Again think of the life-cycle analysis of an electric car. Yes considering the actual drive from A to B is not doing the same damage as a traditional diesel engine, however, as we discovered earlier, looking at the overall picture will produce the reality of the claims. So let’s think about the key stages of electric car production that all require energy…
- Mining for expensive metals like Lithium and gold.
- Manufacturing infrastructure to build car batteries.
- Manufacturing the materials and comments of a vehicle i.e., bodywork, interior, electronics etc.
- Testing and safety simulations.
- Distribution of vehicles
- Electricity required to change vehicles.
- Maintenance and infrastructure are needed to service these vehicles.
- Decommissioning and recycling of parts.
Now let’s ask the question again, is electric vehicles as environmentally friendly as they first appeared to be? Of course not, especially now we have looked at the bigger picture. Granted there are fewer emissions as the vehicle is used on a daily basis, but this is based on a comparison from the vehicle itself. To get a true indication, think about the energy requirements to generate the electricity in the first place, then that will be the emissions of your electric vehicle. Crazy right!

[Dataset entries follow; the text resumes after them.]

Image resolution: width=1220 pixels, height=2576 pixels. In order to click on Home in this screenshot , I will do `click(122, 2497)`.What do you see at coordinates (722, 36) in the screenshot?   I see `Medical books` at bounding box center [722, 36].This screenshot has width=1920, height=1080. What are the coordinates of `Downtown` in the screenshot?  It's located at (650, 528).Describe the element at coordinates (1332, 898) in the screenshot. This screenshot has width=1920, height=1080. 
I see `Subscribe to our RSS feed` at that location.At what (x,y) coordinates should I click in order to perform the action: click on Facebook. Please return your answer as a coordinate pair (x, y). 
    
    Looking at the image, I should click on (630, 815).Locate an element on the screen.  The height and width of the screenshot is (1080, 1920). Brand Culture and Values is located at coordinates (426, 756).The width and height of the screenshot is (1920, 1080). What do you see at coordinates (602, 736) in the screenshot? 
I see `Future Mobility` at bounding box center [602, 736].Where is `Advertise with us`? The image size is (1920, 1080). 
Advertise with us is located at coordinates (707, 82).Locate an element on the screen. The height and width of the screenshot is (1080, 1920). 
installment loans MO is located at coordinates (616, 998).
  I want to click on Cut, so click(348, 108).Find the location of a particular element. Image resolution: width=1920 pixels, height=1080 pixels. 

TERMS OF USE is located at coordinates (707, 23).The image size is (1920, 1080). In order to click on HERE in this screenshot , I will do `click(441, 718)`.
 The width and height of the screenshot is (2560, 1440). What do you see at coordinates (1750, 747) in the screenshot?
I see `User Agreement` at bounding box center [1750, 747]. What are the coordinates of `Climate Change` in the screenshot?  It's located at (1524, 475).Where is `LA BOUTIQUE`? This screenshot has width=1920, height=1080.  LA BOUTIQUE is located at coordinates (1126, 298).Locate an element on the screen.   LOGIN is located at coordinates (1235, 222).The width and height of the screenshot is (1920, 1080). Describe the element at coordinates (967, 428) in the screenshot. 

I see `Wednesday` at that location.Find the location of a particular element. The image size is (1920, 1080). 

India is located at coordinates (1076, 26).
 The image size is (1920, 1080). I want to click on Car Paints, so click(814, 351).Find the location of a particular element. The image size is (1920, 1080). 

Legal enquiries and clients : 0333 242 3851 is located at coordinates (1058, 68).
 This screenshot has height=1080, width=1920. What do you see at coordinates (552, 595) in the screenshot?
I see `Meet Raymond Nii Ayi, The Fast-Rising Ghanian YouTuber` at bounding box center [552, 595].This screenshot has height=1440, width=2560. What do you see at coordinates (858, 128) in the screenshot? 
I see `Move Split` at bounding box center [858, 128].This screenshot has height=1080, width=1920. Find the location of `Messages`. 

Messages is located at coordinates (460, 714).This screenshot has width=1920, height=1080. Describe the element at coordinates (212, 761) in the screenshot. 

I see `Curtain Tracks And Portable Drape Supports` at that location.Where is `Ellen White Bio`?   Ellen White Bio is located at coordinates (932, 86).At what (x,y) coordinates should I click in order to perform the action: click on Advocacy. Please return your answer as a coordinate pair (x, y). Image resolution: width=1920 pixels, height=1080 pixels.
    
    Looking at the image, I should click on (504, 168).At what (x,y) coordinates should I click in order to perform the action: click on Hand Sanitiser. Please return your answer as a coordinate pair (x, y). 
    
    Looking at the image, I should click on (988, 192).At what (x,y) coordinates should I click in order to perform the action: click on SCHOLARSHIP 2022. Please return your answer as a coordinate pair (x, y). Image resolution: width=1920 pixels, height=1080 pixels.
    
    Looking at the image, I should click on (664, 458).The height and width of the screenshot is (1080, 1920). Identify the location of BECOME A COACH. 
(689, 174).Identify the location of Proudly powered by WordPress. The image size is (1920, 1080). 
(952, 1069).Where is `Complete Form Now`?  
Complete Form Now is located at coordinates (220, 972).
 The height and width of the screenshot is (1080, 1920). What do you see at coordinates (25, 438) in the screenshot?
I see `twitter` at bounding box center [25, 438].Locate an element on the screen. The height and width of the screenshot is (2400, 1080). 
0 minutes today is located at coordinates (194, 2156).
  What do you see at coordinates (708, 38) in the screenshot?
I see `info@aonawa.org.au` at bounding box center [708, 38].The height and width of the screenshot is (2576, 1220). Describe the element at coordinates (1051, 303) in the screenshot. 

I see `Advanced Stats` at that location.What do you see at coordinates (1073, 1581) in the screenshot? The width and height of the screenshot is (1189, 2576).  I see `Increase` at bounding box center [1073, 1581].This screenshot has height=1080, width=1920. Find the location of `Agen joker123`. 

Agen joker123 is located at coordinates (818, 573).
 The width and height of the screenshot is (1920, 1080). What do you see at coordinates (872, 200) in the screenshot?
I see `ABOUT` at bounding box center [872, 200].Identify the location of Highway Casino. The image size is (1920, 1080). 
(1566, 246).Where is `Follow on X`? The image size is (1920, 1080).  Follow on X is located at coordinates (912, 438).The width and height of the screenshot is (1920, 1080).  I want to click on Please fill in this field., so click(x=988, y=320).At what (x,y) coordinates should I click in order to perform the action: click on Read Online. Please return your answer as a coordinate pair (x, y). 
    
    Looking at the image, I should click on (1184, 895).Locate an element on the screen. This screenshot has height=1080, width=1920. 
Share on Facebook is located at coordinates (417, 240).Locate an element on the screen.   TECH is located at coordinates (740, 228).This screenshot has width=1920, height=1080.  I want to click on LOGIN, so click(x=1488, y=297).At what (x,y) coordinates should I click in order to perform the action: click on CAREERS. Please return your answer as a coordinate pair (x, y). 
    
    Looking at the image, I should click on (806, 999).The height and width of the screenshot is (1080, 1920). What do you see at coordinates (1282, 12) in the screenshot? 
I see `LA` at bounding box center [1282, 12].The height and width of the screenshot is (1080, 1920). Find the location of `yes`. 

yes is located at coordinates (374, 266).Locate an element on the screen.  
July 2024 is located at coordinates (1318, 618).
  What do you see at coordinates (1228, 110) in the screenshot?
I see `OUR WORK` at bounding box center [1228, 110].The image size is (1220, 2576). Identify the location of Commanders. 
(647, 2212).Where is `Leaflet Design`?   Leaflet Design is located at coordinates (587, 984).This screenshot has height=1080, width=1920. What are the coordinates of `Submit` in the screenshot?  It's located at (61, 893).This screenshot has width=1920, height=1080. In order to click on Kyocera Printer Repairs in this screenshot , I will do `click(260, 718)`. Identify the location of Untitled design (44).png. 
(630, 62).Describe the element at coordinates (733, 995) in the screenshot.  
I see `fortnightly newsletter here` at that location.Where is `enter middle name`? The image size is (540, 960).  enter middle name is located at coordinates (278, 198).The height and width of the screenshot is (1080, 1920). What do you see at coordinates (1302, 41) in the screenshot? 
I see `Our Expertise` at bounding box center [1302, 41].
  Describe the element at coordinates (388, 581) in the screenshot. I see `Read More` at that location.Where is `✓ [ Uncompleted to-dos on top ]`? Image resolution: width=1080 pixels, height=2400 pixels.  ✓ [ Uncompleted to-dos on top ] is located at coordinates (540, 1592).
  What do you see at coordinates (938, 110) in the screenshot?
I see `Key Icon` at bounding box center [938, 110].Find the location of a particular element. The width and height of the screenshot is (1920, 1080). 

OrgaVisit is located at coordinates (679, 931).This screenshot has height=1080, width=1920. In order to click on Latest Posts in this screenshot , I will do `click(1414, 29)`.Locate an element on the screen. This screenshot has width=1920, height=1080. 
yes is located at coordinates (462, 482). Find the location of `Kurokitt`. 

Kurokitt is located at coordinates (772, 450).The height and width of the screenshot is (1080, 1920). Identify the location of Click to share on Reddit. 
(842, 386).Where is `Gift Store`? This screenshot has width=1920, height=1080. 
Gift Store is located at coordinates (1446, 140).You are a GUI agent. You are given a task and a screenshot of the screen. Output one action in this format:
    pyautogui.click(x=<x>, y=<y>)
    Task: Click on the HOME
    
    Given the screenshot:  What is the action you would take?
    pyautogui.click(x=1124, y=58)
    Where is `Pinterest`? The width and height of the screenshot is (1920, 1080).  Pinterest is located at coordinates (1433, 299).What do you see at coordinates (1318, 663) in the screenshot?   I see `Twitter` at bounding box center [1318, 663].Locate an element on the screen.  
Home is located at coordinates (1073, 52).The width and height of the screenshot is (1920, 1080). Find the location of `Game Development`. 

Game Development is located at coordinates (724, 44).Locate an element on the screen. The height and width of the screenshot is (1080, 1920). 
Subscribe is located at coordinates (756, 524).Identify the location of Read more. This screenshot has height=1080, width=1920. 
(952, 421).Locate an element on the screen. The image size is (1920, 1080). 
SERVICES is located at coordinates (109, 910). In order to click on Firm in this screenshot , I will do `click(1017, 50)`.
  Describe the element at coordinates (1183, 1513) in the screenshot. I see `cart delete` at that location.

To anyone that drives an electric vehicle, don’t be too judgemental and condescending to the ones driving petrol or diesel cars. Make sure you are fully aware of the reality of emissions coming from your electric vehicle first!
What Other Options Are Available?
Sticking with the electric vehicle example there is an obvious and easier solution to combat the emissions issue. As we mentioned previously a potential renewable energy source is biomass. Now biomass comes in a variety of ways, ranging from woodchip to organic waste, and microalgae.
Microalgae have the ability to produce lipids which are essentially fats that can be converted into biofuel and used as a replacement for traditional diesel. Now microalgae have huge potential in both producing sustainable energy while at the same time capturing carbon.
Rather than trying to eradicate all combustion engines and replace them all with electric motors, why not keep the existing infrastructure we have and supplement it with an environmentally friendlier alternative fuel source. This would have huge benefits in a huge range of aspects across the life-cycle analysis.
The process to produce biofuel is much more environmentally friendly compared to the electric generation technology from wind or solar, and this is backed by the life-cycle analysis.
Let’s consider the implication of using biofuel instead of electric vehicles. We already know the associated points with electric vehicles, let’s compare the biofuel points…
Biofuel uses existing vehicles, therefore, reducing the infrastructure required to recycle them. Mining for previous and essential elements is significantly reduced by keeping combustion engines. The CO2 emitted by biofuel will be consumed by microalgae when producing biofuel, resulting in a carbon-neutral process. Significantly less infrastructure is required to produce biofuel compared to producing renewable electricity, as retrofitted existing refineries could provide the infrastructure. There are so more other benefits to this technology!